5) Hidden away in the Pacific Northwest, Chris Carson has long been a hidden gem for the Seahawks. Playing for the first time since Week 7 due to a foot injury, Carson's return was a reminder of how much more potent the Seahawks can be with a premier back next to Wilson, and Carson is a premier back when he's in peak form. Seattle wasted no time getting Carson involved as a pair of throws to him for seven and 12 yards began the offense's day. The first was negated by a penalty, but an early message was sent that Carson was back and the Seahawks have something else for the opposition to once more worry about. At the end of the game, his stats (59 scrimmage yards on 10 touches; 16-yard TD run) were hardly eye-popping and he was used somewhat sparingly. Still, it was clear that having Carson back bodes very well for an already impressive offense.
6) As a scoreless first quarter transpired, it almost felt as if the Eagles' offensive ineptitude had spread to the Seahawks. It was really an inspired performance by Philly's defense, which has looked good through spots in the season and was able to slow the high-flying 'Hawks early with Derek Barnett coming up huge by way of two fourth-down tackles to end each of Seattle's first two drives. The No. 10 scoring defense coming in, the Eagles were able to slow down the No. 4 scoring offense for the most part. It will be lost in all the negative hubbub regarding another stunningly bad offensive performance, but the Eagles defense held its own on this night and has for much of the season.

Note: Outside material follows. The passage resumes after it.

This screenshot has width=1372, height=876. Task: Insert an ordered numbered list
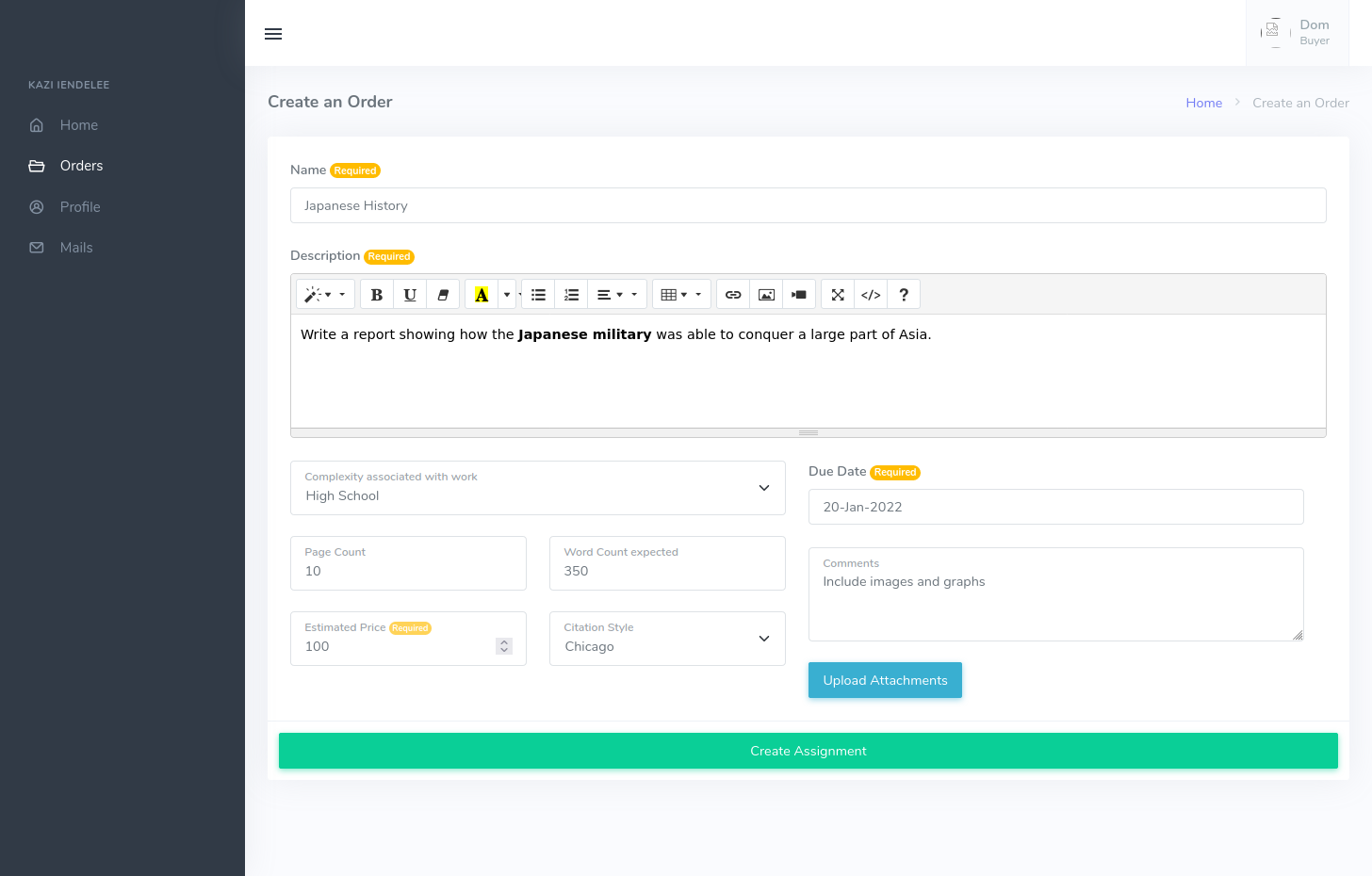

7) Facing a bumbling-and-stumbling Philadelphia offensive contingent, a cautious take must be had in complimenting the Seahawks defense too much. But regardless of the competition on Monday, the results saw a third-straight solid outing from the much-maligned Seattle D. Since its horrendous showing against the Bills in a 44-34 Week 10 defeat, Seattle hasn't allowed north of 23 points. The return of Jamal Adams has been a boon on the back end and in the pass rush, and trading for Carlos Dunlap has worked out phenomenally thus far (though a late foot injury to Dunlap is troubling) while Bobby Wagner is his same sensational self. As of Monday night, the Seahawks are trending upward in just about every facet.